4 strategies to free your congregants from the worry trap
Have you noticed that Christians use their own lingo? You know what I’m talking about. We have these phrases that we like to toss around; terms that describe our spiritual lives but that may be foreign to everyone else: “quiet time,” “traveling mercies,” and of course, “peace that passes understanding.”
That last one differs from the others in that it’s based in scripture. In Paul’s letter to the Philippians, he writes:
“Don’t worry about anything; instead, pray about everything. Tell God what you need, and thank him for all he has done. 7Then you will experience God’s peace, which exceeds anything we can understand. His peace will guard your hearts and minds as you live in Christ Jesus.” (Phil. 4:6-7)
Unfortunately that peace eludes many believers today. In church surveys, worry ranks first among women and second among men as their most common struggle. More than half of women and two out five men find themselves worrying at least once a week.
Many factors contribute to how much someone will struggle with worry, including:
“Responsible people worry”– Somewhere in the back of our minds lurk beliefs that worry is actually a good thing. For example, many Christ-followers endorse statements like these: “Responsible people worry,” “If I worry about it enough, I can fix it,” and “If I worry about it enough, I won’t be as upset when something bad happens.”
“Worry can make me sick…which really makes me worry” – Many of us realize that worry and stress can harm our bodies.
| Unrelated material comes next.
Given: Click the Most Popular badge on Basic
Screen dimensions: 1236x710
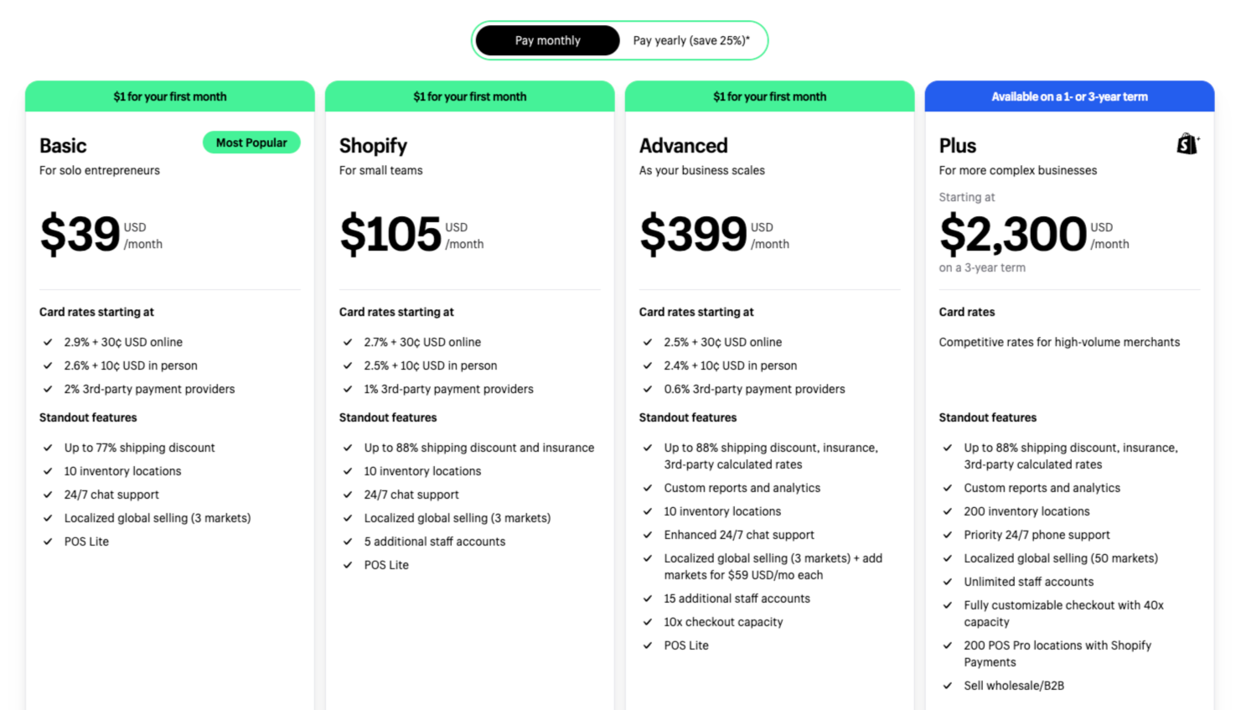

Most church-goers also see worry as a sin. If these beliefs help us to worry less, that’s great. Sometimes though it starts a whole new cycle of worry, where we fret about how much harm our worrying is doing.
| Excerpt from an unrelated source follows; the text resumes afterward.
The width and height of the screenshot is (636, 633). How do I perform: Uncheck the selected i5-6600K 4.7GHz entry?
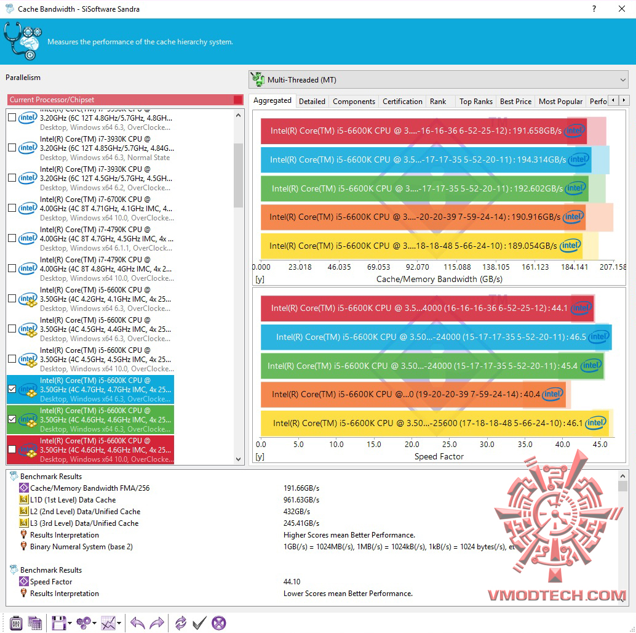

“What if it doesn’t turn out the way I want?” – How comfortable we are with uncertainty also strongly influences our worrying habits. The lower our tolerance for uncertainty, the more likely we are to worry.
The last really brings into focus the spiritual side of worrying. Most of the things we worry about either don’t happen or, when they do, aren’t nearly as bad as we imagined. Still, we worry because we are uncomfortable with uncertainty. When we aren’t sure how the economy is going to do next year or what the results of a medical test will be, we feel uneasy and stressed.
This is where our beliefs about who God is – His character, His power, His plans – come in. Our faith and in particular our view of God can make us more or less prone to worry.
In our research, we’ve found that people who trust God more than a higher tolerance for uncertainty and worry less. Similarly, connecting with God through prayer and scripture also helps people accept uncertainty, further building their trust.
So how can you help your congregants break free from the worry trap? Here are 4 strategies that they can use today:
- Help them assess how they really think about worry using this simple tool. Once they realize that they are holding on to positive beliefs about worry, it will be easier to challenge those and stop the worry cycle.
- Ask them to make a list of the ways the Lord has worked in their life in the past. This simple exercise is a powerful reminder about how we can trust God in all circumstances.
- Help them identify a few scripture passages that speak to God’s promises to care for them. Commit them to memory or keep them close at hand to reread when they find themselves worrying. Use them when praying about the worrisome situation.
- Encourage them to set aside a specific time to worry. This strategy sounds counter-intuitive but can actually be quite helpful. Whenever they find themselves worrying, they just remind themselves that it’s not “worry time”. When the worry time actually arrives, they may find that they no longer feel the need to worry about that situation. The time can then be used to connect with God, through prayer and the Word, further building their faith and trust.
|Dr. Pamela Ovwigho|
Dr. Pamela Ovwigho, a Nebraska-based researcher and psychologist, who writes and speaks about life transformation and spiritual growth. She serves as the Executive Director for the Center for Bible Engagement, a division of Back to the Bible.